TASKS TO PERFORM:
1. In the passage on Cathrin Brisken, write out everything from "Brisken established her" down to "treat the disease.", substituting "team" for "group".
2. Answer these questions from the passage on Cathrin Brisken:
(a) In what year did Brisken co-found the International Cancer Prevention Institute?
(b) What did her laboratory find in 2011 about the effects of bisphenol A?
(c) How many languages does Brisken speak?

EXCERPTED PASSAGE:
*** Block opens ***

German and Swiss cancer researcher

Cathrin Brisken (born in 1967 in Osnabrück, Germany) is a German and Swiss medical doctor, researcher, and professor at the École Polytechnique Fédérale de Lausanne (EPFL). Her research focuses on the mechanisms of hormonal control in breast cancer development.

== Career ==
Brisken obtained a doctoral degree in medicine in 1992 and a PhD in biophysics in 1993 from the University of Göttingen. She then pursued postdoctoral work in the laboratory of Robert Weinberg at the Whitehead Institute for Biomedical Research, MIT. In 2001, she was named assistant professor at the Massachusetts General Hospital Cancer Center. In 2002, she moved to Switzerland to work as an associate scientist at the Swiss Institute for Experimental Cancer Research in Lausanne. In 2005, she was named tenure-track assistant professor at EPFL, where she was promoted to associate professor in 2012. In January 2020, she was appointed professor at the Institute for Cancer Research in London, where she acts part time and leads the Laboratory of Endocrine Control Mechanisms and the Laboratory of In vivo Modelling.

In 2015, she co-founded the International Cancer Prevention Institute together with Gian-Paolo Dotto.

== Research ==
During her postdoctoral studies in Robert Weinberg's laboratory, Brisken combined in vivo tissue reconstitution approaches with mouse genetics, thereby contributing to the understanding that the female sex hormones, estrogens, progesterone, and prolactin act at sequential stages of mammary gland development, with the mammary epithelium as primary target. She also showed that steroid hormones act by paracrine mechanisms and identified specific secreted Wnt factors as essential mediators of progesterone.

Brisken established her own group at EPFL in 2005. Research in her laboratory focuses on the cellular and molecular bases of estrogen, progesterone, and androgen receptor signaling in the breast and the respective roles of these hormones and hormonally active compounds in breast carcinogenesis. Brisken's laboratory aims to understand how recurrent exposures to endogenous and exogenous hormones contribute to breast cancer development in order to better prevent and treat the disease.

Brisken's laboratory has proposed novel genetic in vivo approaches and develops ex vivo and xenograft models using patient samples to study hormone action in human tissues in normal settings and during disease progression. In 2011, it provided evidence that bisphenol A, a common component of consumer products, has persistent effects on mammary gland development of female embryos whose mothers are exposed to environmentally-relevant doses, pointing to epigenetic events influencing life time breast cancer risk during a perinatal window.

== Distinctions ==
Brisken is a member of the Biological Protocol Working Group of the International Breast Cancer Study Group and of the Pezcoller Symposia Scientific Standing Committee. She served as the Dean of the EPFL Doctoral School from 2012 to 2014, as a member of the Hinterzartener Kreis for cancer research, of the oncology think-tank associated with the German Science Foundation, and of various Swiss, European, and AACR committees. She was a member of the Women in Cancer Research Council of the American Association for Cancer Research from 2016 to 2020.

== Personal life ==
Brisken is married to fellow cancer researcher Gian-Paolo Dotto and they have three children. She speaks eight languages including English.

*** Block closes ***

[Saved data entries]
*** Block opens ***

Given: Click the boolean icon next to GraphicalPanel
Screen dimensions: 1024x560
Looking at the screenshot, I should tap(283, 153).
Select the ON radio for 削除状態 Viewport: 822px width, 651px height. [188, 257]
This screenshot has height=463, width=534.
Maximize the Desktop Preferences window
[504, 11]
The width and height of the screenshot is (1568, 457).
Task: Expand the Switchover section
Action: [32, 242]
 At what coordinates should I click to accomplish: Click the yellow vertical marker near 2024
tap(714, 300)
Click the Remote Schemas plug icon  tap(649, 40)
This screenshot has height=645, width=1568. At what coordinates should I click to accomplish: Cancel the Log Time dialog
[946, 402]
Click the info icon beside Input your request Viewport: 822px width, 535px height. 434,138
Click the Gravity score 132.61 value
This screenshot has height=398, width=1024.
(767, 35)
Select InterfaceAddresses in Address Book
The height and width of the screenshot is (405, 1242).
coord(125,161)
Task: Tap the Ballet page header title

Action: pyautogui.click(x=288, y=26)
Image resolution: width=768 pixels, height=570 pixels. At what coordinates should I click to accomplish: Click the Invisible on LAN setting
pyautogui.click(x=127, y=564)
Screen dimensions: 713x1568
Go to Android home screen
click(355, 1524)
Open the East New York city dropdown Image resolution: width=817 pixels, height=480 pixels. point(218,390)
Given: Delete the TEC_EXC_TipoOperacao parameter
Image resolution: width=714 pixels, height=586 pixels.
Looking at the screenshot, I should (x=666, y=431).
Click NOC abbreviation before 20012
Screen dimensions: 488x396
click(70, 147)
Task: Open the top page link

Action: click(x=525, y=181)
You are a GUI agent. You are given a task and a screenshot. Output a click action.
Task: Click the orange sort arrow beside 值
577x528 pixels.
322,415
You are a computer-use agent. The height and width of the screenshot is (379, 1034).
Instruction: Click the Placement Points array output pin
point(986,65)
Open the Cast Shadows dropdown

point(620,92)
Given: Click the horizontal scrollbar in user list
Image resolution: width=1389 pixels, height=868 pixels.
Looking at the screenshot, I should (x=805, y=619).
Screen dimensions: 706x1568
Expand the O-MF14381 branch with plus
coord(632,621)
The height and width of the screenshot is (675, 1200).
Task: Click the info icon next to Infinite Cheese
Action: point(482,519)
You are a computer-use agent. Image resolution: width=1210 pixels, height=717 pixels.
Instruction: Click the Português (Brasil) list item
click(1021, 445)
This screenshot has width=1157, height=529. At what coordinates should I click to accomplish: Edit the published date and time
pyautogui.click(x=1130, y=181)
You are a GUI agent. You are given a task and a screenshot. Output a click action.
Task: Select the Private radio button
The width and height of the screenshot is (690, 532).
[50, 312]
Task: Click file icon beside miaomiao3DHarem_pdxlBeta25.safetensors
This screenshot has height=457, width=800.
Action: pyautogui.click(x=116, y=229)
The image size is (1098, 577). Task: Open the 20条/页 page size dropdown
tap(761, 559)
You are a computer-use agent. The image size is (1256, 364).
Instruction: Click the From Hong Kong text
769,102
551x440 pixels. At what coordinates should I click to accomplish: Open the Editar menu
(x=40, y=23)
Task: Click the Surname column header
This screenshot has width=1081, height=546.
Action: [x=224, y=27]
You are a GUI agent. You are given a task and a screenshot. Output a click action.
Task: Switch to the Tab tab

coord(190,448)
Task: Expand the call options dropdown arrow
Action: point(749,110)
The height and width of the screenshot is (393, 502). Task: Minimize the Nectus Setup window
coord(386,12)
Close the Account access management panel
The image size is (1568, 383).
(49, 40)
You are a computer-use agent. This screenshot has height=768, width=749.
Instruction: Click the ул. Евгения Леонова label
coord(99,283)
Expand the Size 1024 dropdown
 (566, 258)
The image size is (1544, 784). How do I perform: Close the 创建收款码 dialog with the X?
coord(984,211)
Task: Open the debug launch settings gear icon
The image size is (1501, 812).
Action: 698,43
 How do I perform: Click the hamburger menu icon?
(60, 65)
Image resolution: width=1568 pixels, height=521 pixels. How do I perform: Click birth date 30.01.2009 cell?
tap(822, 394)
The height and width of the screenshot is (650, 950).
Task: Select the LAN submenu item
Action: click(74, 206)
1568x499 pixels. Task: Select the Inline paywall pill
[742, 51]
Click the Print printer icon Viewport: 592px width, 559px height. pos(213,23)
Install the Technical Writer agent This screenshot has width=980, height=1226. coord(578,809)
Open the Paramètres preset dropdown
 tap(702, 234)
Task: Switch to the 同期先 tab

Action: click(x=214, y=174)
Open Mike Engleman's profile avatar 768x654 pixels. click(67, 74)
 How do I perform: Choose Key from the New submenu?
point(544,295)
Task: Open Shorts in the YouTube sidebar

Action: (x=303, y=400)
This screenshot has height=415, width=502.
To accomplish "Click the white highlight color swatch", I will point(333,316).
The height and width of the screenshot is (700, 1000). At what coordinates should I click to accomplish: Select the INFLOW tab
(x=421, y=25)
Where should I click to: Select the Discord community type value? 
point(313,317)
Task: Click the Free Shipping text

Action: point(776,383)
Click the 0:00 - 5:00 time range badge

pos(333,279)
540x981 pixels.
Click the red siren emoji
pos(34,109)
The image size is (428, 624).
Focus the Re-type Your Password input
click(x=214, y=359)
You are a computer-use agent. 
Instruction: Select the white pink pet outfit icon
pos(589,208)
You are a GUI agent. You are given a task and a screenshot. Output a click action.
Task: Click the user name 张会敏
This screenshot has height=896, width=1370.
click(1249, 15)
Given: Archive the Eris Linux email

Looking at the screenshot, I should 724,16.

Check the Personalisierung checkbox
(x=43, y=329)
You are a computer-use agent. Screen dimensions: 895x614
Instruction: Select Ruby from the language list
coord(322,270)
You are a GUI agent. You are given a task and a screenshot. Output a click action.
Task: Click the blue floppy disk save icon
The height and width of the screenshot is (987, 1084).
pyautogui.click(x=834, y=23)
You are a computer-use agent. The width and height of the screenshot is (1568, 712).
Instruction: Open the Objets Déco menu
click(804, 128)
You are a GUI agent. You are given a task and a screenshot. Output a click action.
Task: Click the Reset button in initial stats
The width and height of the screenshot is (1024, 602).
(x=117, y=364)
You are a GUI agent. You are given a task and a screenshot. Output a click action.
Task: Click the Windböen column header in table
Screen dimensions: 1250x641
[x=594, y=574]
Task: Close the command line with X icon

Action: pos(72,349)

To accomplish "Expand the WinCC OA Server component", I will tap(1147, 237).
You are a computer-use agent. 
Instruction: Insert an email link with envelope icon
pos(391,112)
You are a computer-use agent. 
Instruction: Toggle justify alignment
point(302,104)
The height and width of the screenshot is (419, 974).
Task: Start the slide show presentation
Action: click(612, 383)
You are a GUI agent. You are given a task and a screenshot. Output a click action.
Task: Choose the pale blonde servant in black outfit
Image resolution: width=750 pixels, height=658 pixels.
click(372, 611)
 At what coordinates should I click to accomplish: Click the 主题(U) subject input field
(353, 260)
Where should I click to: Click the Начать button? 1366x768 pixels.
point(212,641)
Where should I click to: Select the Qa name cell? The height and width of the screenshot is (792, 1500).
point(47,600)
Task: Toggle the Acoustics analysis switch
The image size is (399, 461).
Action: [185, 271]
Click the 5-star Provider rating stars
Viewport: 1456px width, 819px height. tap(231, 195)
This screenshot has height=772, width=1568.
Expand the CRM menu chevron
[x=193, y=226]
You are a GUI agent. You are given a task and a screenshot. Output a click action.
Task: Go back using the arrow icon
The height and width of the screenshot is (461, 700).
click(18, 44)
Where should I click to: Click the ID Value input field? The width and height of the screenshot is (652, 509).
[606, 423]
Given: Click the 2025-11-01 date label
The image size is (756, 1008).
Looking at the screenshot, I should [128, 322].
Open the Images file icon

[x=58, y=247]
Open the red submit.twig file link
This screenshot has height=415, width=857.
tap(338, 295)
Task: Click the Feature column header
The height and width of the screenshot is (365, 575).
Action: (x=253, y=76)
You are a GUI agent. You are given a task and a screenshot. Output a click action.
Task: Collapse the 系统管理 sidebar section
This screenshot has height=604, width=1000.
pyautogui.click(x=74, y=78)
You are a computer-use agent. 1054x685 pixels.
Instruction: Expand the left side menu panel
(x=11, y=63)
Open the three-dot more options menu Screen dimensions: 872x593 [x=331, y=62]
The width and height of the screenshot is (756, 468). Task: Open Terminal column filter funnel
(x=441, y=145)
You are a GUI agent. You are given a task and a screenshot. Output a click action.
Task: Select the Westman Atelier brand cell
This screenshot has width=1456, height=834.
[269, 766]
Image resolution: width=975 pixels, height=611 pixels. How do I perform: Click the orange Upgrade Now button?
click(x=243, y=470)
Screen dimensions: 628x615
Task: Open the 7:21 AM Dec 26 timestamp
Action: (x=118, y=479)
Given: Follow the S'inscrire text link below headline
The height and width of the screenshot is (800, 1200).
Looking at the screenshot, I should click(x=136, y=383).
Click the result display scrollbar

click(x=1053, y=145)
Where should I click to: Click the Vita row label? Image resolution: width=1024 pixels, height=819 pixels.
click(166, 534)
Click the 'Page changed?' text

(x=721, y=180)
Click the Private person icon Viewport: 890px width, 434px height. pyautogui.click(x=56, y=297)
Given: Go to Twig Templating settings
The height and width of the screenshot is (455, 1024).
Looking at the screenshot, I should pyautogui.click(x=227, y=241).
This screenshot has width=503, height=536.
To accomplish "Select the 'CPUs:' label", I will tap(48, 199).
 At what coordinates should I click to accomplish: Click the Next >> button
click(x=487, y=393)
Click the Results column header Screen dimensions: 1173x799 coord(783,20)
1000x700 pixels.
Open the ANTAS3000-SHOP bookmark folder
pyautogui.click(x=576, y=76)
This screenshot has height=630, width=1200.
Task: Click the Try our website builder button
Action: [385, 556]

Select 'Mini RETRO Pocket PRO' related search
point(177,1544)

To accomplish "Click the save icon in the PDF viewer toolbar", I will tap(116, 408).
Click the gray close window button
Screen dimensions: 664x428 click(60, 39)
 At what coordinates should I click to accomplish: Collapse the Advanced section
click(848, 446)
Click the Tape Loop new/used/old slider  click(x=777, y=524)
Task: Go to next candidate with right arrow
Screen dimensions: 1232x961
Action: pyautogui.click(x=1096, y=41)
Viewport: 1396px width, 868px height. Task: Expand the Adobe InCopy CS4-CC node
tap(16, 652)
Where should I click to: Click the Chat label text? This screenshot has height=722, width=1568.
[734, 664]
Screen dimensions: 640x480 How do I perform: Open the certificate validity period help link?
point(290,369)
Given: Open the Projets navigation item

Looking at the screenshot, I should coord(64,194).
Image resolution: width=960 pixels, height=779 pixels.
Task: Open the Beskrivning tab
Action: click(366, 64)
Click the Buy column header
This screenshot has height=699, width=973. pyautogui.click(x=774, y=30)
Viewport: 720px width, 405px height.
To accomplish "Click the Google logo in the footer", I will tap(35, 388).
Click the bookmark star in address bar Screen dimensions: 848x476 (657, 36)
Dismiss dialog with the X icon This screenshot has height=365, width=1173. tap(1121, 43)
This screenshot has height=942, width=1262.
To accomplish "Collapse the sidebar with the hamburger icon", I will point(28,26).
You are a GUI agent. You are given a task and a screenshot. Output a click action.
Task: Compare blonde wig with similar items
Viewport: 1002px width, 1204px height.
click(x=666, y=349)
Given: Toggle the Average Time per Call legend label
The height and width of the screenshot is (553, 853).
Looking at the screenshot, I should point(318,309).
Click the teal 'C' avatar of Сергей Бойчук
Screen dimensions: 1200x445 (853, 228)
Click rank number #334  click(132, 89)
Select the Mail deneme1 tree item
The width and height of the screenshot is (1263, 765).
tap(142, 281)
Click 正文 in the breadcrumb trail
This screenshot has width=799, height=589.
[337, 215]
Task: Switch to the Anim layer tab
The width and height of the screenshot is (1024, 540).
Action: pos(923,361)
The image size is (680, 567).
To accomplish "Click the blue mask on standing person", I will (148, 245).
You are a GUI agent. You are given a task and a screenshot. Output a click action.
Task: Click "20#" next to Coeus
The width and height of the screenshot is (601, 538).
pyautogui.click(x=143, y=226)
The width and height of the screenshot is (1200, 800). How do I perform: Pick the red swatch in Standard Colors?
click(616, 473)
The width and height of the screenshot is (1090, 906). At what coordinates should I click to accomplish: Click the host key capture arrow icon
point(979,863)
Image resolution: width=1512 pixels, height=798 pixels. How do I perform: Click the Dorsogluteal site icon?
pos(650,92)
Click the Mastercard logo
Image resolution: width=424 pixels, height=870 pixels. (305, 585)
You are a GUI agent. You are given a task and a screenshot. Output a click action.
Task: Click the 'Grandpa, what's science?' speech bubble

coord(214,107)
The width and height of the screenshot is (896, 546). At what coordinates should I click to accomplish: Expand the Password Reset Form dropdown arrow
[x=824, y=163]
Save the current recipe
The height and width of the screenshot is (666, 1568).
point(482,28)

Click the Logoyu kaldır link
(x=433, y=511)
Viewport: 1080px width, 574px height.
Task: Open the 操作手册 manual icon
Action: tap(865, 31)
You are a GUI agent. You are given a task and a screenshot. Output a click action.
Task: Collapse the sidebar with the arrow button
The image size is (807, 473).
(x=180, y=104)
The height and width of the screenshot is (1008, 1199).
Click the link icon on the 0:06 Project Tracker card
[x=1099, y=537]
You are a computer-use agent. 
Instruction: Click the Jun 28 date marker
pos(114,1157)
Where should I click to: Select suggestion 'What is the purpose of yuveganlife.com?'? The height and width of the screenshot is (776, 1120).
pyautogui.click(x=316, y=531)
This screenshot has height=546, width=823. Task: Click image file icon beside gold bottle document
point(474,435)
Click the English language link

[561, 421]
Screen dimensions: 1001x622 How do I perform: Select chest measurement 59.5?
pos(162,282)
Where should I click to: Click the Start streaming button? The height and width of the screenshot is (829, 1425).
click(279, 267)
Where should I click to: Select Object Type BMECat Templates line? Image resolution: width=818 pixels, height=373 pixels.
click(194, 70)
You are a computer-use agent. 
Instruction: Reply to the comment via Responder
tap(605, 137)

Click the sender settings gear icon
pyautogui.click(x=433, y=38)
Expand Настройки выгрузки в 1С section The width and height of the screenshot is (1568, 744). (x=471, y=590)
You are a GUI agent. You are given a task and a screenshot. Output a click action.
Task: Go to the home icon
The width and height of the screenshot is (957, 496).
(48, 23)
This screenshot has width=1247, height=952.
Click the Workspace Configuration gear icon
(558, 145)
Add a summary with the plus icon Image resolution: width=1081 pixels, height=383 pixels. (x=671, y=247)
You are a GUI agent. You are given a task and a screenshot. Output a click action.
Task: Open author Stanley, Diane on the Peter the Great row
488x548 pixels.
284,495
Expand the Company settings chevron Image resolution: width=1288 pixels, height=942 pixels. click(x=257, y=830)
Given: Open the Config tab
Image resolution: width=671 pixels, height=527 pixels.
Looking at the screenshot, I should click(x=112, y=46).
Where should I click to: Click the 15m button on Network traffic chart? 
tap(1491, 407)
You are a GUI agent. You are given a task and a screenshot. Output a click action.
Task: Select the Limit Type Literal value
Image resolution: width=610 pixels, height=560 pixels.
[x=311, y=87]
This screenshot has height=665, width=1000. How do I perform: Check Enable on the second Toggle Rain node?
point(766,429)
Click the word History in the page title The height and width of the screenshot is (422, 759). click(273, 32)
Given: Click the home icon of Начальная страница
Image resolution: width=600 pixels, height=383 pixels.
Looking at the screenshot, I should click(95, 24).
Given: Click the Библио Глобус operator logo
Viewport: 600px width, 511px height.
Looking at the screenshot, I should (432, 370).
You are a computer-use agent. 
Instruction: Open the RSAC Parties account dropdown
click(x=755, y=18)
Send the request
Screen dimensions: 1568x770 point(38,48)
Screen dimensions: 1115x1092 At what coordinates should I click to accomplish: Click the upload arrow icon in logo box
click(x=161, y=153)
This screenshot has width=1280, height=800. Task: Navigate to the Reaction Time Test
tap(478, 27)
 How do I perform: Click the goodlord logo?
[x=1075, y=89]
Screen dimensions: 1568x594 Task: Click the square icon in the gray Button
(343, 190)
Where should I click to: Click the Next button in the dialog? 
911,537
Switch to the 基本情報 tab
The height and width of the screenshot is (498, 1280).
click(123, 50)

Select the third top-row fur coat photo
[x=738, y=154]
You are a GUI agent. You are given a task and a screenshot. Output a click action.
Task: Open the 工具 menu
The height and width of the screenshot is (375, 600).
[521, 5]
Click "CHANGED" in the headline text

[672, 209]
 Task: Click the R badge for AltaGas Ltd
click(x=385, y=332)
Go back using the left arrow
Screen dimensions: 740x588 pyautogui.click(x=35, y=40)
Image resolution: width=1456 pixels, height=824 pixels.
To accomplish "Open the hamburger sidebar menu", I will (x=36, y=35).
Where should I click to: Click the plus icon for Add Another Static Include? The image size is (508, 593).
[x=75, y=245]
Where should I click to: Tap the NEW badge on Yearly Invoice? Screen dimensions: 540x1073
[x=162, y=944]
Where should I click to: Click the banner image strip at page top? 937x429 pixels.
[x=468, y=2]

*** Block closes ***

RESPONSE LIST:
1.
Brisken established her own team at EPFL in 2005. Research in her laboratory focuses on the cellular and molecular bases of estrogen, progesterone, and androgen receptor signaling in the breast and the respective roles of these hormones and hormonally active compounds in breast carcinogenesis. Brisken's laboratory aims to understand how recurrent exposures to endogenous and exogenous hormones contribute to breast cancer development in order to better prevent and treat the disease.

2.
(a) 2015.
(b) Bisphenol A has persistent effects on mammary gland development of female embryos whose mothers are exposed to environmentally-relevant doses.
(c) Eight.